On 4 July 2024, Koponen was named the head coach of the New Zealand Breakers in the Australian National Basketball League (NBL) on a two-year deal. Koponen led Breakers to a flying start in the league, and at the start of November after the 113–79 away win over Melbourne United, they were sitting in the top spot with a 6–2 record. The away win against Melbourne marked also the team's first away victory at the John Cain Arena since 2018. The Breakers went on to finish in second-to-last place with a 10–19 record.

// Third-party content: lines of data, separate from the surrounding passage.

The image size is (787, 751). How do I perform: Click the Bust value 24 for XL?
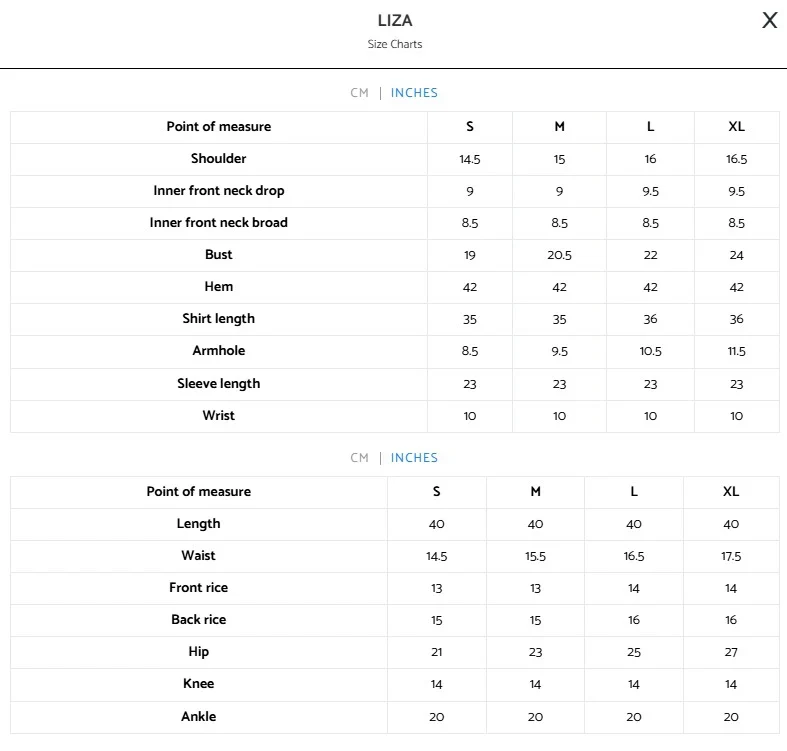(737, 255)
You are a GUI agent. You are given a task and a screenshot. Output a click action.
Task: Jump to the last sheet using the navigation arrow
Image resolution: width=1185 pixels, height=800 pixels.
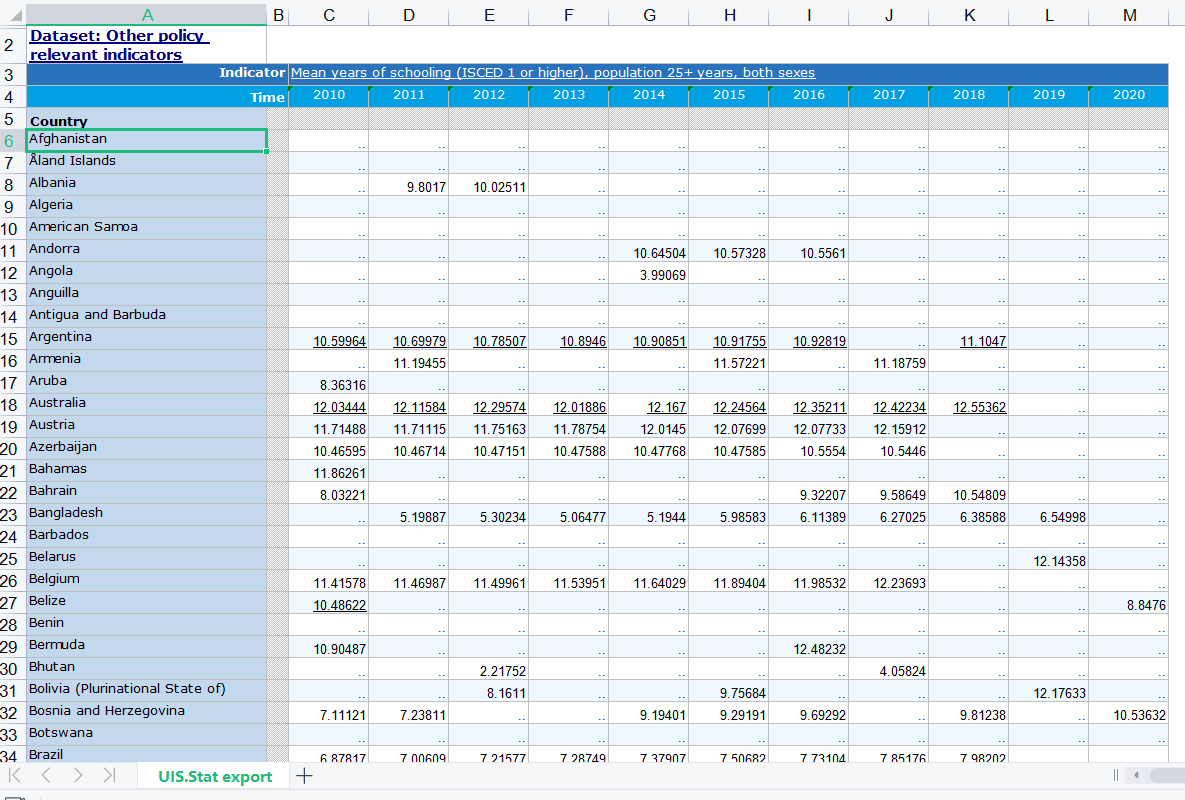(109, 775)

On 7 April 2025, Koponen was confirmed by the new ownership group as the Breakers' head coach for the 2025–26 NBL season. The Breakers finished outside the finals spots in seventh at the end of the regular season but won the inaugural NBL Ignite Cup Final. On 28 February 2026, he parted ways with the Breakers.

==Career statistics==

===EuroLeague===

| Year | Team | GP | GS | MPG | FG% | 3P% | FT% | RPG | APG | SPG | BPG | PPG | PIR |
|---|---|---|---|---|---|---|---|---|---|---|---|---|---|
| 2012–13 | Khimki | 21 | 5 | 16.2 | .465 | .429 | .957 | 1.0 | 2.1 | .1 | .1 | 6.5 | 6.6 |
| 2015–16 | Khimki | 24 | 7 | 19.5 | .426 | .381 | .879 | 1.6 | 2.3 | .5 | .0 | 8.5 | 7.8 |
| 2016–17 | Barcelona | 27 | 3 | 22.6 | .429 | .462 | .915 | 1.7 | 1.9 | .7 | .0 | 10.1 | 8.9 |
| 2017–18 | Barcelona | 29 | 9 | 20.2 | .491 | .511 | .938 | 1.6 | 1.5 | .5 | .0 | 7.9 | 7.3 |
| 2018–19 | Bayern München | 30 | 3 | 18.3 | .516 | .468 | .923 | 1.6 | 1.9 | .3 | .0 | 9.0 | 8.8 |
| 2019–20 | Bayern München | 24 | 10 | 17.1 | .450 | .500 | .765 | 1.2 | 1.5 | .2 | .0 | 6.8 | 4.9 |
| Career |  | 155 | 37 | 19.1 | .463 | .462 | .901 | 1.5 | 1.8 | .4 | .0 | 8.3 | 7.5 |

===EuroCup===

| † | Denotes season in which Koponen won the EuroCup |

| Year | Team | GP | GS | MPG | FG% | 3P% | FT% | RPG | APG | SPG | BPG | PPG | PIR |
|---|---|---|---|---|---|---|---|---|---|---|---|---|---|
| 2013–14 | Khimki | 18 | 3 | 27.2 | .500 | .471 | .889 | 2.8 | 2.8 | 1.1 | .0 | 11.3 | 12.8 |
| 2014–15† | Khimki | 24 | 10 | 27.1 | .532 | .454 | .700 | 2.9 | 3.3 | .9 | .0 | 13.5 | 15.0 |
| Career |  | 42 | 13 | 27.2 | .520 | .462 | .776 | 2.9 | 3.1 | 1.0 | .0 | 12.6 | 14.0 |

===National team===

| * | Led the tournament |

| Team | Tournament | Pos. | GP | PPG | RPG | APG |
| Finland | EuroBasket 2011 | 9th | 8 | 13.3 | 1.9 | 3.1 |
| EuroBasket 2013 | 9th | 8 | 13.3 | 3.4 | 4.8 |
| 2014 FIBA World Cup | 22nd | 5 | 15.8 | 3.0 | 5.8* |
| EuroBasket 2015 | 16th | 6 | 11.5 | 2.0 | 6.0 |
| EuroBasket 2017 | 11th | 6 | 13.2 | 2.5 | 6.3 |
| EuroBasket 2022 | 7th | 7 | 5.4 | 0.0 | 2.6 |

==Coaching record==

| Team | Year | G | W | L | W–L% | Result |
| New Zealand Breakers | 2024–25 | 29 | 10 | 19 | .345 | 9th |
| 2025–26 | 34 | 14 | 20 | .412 | 7th |
| Career |  | 63 | 24 | 39 | .381 |  |

==Personal life==
Koponen and his wife have three sons.